RECORDS FOR THE EXERCISE:
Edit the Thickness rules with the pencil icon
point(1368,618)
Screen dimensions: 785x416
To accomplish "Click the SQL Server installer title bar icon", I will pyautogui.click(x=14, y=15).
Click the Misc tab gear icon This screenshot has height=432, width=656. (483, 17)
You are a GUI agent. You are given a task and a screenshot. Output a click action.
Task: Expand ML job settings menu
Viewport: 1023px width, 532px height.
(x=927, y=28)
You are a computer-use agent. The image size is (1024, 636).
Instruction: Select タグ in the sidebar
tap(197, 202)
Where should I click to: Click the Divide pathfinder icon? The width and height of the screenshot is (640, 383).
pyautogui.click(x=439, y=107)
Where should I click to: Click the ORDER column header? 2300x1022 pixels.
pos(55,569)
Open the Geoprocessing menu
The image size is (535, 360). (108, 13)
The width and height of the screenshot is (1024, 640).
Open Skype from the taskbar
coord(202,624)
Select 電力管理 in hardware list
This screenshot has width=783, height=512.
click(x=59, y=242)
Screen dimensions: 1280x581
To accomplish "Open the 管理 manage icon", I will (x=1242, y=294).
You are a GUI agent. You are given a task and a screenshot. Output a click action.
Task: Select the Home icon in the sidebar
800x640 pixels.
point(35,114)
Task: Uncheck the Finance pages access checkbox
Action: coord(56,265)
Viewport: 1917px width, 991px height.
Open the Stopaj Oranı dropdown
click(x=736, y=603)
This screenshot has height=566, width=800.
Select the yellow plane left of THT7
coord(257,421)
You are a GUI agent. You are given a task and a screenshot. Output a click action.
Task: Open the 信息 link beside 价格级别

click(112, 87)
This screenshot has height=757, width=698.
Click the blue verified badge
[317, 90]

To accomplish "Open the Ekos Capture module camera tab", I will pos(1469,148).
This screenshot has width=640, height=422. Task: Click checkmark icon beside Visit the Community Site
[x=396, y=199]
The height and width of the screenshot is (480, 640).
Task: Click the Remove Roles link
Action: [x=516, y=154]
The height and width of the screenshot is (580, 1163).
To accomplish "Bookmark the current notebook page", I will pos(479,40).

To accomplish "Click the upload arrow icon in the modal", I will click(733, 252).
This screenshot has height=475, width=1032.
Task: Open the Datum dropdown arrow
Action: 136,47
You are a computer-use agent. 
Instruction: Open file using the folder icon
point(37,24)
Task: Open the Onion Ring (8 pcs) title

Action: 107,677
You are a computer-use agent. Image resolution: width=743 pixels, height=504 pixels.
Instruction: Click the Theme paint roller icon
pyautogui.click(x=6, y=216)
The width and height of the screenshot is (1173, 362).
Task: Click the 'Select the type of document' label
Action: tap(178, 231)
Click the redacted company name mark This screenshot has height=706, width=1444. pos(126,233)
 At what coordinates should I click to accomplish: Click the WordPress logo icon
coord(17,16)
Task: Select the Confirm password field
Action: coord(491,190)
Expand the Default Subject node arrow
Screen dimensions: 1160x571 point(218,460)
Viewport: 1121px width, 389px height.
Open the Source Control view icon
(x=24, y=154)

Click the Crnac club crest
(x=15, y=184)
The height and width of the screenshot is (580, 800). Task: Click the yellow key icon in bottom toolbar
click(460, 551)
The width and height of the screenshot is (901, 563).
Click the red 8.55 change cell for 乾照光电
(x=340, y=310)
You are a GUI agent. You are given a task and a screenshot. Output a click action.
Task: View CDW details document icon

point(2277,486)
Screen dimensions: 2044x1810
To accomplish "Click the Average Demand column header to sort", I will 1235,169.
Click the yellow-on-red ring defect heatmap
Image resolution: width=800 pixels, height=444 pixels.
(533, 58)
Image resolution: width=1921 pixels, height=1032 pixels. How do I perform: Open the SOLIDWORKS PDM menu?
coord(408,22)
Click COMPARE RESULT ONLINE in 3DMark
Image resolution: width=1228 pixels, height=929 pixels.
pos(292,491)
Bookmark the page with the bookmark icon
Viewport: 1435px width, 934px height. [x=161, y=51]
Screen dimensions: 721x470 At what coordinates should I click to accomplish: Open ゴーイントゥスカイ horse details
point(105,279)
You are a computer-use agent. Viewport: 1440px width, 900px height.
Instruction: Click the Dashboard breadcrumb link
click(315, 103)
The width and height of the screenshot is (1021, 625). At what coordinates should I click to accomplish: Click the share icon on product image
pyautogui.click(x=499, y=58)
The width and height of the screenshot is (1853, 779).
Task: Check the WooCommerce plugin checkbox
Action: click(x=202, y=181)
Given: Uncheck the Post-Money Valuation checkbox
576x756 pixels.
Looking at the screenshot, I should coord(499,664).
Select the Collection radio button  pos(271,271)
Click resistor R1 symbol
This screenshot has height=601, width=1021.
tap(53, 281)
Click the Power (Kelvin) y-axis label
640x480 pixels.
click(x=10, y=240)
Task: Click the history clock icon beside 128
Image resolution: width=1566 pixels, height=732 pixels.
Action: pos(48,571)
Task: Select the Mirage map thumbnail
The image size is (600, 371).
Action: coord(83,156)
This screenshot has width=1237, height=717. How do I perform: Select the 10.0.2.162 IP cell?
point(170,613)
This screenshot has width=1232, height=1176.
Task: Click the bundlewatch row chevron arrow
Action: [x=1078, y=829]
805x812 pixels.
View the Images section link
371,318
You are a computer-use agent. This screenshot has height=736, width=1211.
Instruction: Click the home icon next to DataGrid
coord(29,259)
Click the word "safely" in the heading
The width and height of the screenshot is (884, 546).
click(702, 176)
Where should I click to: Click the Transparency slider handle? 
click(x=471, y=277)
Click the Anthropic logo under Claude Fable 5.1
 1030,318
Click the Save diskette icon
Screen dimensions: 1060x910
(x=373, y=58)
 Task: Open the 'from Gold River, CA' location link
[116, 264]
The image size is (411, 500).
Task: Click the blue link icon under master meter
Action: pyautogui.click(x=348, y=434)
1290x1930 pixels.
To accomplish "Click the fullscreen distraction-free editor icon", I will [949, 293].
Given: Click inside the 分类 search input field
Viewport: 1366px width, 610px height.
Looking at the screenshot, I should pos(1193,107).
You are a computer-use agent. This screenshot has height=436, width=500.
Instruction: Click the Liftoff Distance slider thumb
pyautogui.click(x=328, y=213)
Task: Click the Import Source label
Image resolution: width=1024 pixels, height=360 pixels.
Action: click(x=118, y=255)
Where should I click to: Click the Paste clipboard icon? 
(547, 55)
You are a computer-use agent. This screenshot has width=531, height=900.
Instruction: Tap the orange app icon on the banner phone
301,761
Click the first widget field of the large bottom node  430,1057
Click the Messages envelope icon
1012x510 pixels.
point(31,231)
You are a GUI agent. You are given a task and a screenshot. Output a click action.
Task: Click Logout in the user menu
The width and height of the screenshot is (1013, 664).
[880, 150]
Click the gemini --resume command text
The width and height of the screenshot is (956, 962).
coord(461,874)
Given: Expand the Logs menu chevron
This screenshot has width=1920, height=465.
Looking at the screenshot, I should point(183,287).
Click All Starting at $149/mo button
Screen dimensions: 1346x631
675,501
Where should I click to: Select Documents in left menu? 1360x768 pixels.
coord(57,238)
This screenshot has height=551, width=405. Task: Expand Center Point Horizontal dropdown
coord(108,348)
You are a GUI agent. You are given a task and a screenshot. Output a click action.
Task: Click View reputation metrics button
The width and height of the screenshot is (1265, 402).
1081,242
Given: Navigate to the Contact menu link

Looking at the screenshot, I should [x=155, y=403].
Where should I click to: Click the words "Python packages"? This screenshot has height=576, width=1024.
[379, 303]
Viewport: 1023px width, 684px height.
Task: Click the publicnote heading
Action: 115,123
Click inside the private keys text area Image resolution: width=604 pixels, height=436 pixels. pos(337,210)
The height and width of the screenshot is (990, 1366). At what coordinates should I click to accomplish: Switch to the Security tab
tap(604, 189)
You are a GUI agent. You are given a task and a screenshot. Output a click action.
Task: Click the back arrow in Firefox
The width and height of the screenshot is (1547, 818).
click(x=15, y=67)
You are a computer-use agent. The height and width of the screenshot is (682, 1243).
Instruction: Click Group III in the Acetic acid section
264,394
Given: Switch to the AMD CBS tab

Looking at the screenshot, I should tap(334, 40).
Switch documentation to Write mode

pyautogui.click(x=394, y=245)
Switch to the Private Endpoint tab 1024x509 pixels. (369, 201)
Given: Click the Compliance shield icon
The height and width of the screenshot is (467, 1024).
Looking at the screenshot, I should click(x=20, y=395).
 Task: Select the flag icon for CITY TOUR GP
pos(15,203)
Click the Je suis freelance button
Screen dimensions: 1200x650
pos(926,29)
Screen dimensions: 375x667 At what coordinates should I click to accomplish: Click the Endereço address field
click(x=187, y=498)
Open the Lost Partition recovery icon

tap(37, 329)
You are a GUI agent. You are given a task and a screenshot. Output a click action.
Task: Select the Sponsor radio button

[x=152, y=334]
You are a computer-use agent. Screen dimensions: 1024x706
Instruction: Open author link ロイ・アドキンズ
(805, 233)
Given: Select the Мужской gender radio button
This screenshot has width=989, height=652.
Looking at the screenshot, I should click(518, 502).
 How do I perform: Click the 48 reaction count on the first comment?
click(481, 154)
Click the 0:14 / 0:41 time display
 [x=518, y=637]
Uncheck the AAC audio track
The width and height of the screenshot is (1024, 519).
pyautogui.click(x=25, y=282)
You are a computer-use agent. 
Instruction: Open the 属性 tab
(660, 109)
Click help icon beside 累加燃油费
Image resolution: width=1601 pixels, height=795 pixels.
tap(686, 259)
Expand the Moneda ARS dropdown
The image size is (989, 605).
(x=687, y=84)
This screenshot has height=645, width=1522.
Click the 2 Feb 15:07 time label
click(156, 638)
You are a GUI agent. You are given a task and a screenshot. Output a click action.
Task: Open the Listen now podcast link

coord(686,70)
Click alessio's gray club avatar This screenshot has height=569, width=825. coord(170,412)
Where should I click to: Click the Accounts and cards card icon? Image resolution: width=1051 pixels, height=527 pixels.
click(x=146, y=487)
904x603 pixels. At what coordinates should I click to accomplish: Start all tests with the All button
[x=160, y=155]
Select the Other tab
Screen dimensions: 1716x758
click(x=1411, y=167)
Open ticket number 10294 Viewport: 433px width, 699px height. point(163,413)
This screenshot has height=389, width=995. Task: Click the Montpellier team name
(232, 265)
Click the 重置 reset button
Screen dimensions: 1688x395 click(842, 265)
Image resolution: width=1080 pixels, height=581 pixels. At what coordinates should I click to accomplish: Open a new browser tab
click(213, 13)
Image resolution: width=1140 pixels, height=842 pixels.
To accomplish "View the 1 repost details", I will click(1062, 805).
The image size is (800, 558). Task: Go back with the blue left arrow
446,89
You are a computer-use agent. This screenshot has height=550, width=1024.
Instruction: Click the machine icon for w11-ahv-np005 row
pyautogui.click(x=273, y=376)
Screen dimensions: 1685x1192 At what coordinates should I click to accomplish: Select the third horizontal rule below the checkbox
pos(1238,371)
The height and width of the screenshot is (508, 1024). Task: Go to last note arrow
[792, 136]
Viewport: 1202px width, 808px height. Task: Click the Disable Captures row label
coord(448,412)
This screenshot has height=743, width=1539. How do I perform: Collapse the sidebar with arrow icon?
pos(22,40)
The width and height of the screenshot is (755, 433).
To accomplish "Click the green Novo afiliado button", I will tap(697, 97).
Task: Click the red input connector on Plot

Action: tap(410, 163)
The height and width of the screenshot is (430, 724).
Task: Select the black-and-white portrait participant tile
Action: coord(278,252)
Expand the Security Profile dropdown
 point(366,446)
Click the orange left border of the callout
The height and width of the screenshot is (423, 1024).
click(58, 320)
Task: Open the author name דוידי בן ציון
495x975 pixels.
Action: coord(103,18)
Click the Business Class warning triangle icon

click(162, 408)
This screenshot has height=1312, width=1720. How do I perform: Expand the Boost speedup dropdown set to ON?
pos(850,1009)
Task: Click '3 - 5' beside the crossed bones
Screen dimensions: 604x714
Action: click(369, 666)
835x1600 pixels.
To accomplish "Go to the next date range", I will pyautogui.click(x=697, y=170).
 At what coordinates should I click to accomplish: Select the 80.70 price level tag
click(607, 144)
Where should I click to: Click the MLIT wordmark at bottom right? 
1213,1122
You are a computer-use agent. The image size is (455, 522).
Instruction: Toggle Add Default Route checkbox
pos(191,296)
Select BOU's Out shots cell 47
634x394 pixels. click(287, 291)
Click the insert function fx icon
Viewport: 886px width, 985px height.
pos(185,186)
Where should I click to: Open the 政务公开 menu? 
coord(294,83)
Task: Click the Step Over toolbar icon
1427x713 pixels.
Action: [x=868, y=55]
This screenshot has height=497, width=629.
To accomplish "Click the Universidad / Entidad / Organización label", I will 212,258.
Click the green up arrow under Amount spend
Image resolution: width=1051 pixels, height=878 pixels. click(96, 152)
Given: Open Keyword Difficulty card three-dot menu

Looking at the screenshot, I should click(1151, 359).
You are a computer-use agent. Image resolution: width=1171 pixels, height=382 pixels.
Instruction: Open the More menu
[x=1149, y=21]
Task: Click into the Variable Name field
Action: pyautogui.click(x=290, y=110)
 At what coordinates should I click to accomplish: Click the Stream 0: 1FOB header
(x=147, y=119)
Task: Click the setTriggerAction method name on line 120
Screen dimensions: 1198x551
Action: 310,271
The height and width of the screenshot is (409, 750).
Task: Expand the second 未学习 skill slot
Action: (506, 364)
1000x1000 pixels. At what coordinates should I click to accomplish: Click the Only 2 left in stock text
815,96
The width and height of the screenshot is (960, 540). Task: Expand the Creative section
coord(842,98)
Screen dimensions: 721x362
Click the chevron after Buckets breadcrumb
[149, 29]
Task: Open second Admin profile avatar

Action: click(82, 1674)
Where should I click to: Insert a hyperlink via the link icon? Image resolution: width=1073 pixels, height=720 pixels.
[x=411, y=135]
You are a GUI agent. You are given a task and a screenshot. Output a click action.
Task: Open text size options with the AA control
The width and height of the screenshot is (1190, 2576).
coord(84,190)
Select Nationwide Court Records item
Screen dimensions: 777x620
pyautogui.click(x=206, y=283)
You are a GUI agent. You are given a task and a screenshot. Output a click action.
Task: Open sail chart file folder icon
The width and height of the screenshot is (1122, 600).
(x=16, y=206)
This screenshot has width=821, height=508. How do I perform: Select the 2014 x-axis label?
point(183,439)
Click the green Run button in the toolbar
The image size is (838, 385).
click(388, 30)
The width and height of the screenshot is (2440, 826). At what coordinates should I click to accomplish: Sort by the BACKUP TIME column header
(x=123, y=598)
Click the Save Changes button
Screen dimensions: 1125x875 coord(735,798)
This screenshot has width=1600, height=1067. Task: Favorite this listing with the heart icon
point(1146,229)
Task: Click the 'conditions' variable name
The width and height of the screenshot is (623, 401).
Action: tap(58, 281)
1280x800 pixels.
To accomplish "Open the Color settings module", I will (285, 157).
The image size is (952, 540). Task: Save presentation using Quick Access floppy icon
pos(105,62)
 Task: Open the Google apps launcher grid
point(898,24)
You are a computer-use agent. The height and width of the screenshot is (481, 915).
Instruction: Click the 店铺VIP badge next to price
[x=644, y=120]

YOUR INSTRUCTIONS: What is needed is each line of the entries that contains the word "inside".

TASK ANSWER:
Given: Click inside the 分类 search input field
Click inside the private keys text area Image resolution: width=604 pixels, height=436 pixels. pos(337,210)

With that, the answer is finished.